Just like what we did with the number_format_notation, we can limit the reported diff to be limited to numbers that their diff is big enough compared to their size:

``````t1 = {"key": [Decimal('2.0001'), Decimal('20000.0001')]}
t2 = {"key": [2.0002, 20000.0002]}

>>> pprint(DeepDiff(t1, t2, ignore_numeric_type_changes=True, significant_digits=4, number_format_notation="e"))
{'values_changed': {"root['key']": {'new_value': 2.0002,
'old_value': Decimal('2.0001')}}}
``````

## number_to_string_func

For the power users who want more granular control over how numbers are compared, you can pass a custom function that converts numbers to strings.

The original function that converts numbers to strings resides in the helper.py module.

Here is its current implementation at the time of writing of this article:

``````from decimal import Decimal, localcontext

ZERO_DECIMAL_CHARACTERS = set("-0.")

number_formatting = {
"f": r'{:.%sf}',
"e": r'{:.%se}',
}

def number_to_string(number, significant_digits, number_format_notation="f"):
"""
Convert numbers to string considering significant digits.
"""
try:
using = number_formatting[number_format_notation]
except KeyError:
raise ValueError("number_format_notation got invalid value of {}. The valid values are 'f' and 'e'".format(number_format_notation)) from None
if isinstance(number, Decimal):
tup = number.as_tuple()
with localcontext() as ctx:
ctx.prec = len(tup.digits) + tup.exponent + significant_digits
number = number.quantize(Decimal('0.' + '0' * significant_digits))
result = (using % significant_digits).format(number)
# Special case for 0: "-0.00" should compare equal to "0.00"
if set(result) <= ZERO_DECIMAL_CHARACTERS:
result = "0.00"
# https://bugs.python.org/issue36622
if number_format_notation == 'e' and isinstance(number, float):
result = result.replace('+0', '+')
return result
``````

All that this function does is to convert the numbers into strings based on the `significant_digits` and formatting notation (“f” for fixed point or “e” for scientific.)

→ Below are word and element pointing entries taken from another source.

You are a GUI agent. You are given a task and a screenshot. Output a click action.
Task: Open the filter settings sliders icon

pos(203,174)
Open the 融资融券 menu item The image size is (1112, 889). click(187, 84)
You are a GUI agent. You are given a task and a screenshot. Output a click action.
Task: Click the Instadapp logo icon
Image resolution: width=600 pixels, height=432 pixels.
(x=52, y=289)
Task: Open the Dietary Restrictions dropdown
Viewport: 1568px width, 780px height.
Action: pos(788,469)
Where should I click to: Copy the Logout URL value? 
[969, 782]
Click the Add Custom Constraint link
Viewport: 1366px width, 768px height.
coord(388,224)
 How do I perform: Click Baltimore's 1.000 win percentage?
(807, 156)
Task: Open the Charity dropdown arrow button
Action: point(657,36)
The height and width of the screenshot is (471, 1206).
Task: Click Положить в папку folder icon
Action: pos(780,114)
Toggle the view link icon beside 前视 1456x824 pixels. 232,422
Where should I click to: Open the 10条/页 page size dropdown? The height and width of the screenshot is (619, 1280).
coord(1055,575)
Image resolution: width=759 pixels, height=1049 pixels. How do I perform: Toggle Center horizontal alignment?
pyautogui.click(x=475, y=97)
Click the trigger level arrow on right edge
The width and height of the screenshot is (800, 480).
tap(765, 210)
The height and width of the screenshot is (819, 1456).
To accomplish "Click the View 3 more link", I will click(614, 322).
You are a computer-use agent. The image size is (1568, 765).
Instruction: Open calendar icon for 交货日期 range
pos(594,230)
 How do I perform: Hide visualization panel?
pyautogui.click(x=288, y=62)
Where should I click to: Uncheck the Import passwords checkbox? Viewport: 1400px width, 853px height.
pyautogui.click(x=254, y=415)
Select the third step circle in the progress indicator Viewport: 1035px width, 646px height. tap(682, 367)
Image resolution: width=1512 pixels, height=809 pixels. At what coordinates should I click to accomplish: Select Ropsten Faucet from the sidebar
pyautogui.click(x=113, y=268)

You can modify this function or its results and pass it to DeepDiff as the `number_to_string_func`.

For a silly example let’s say you don’t care if numbers below 100 have changed. You only care if numbers above 100 have changed. Then you do:

``````from deepdiff.helper import number_to_string

def custom_number_to_string(number, *args, **kwargs):
number = 100 if number < 100 else number
return number_to_string(number, *args, **kwargs)

t1 = [10, 12, 100000]
t2 = [20, 22, 100000]

ddiff = DeepDiff(t1, t2, significant_digits=3, number_format_notation="e",
number_to_string_func=custom_number_to_string)
>>> ddiff
{}
``````

Note: `number_to_string_func` is only used when either the `significant_digits` is set or `ignore_numeric_type_changes` is set.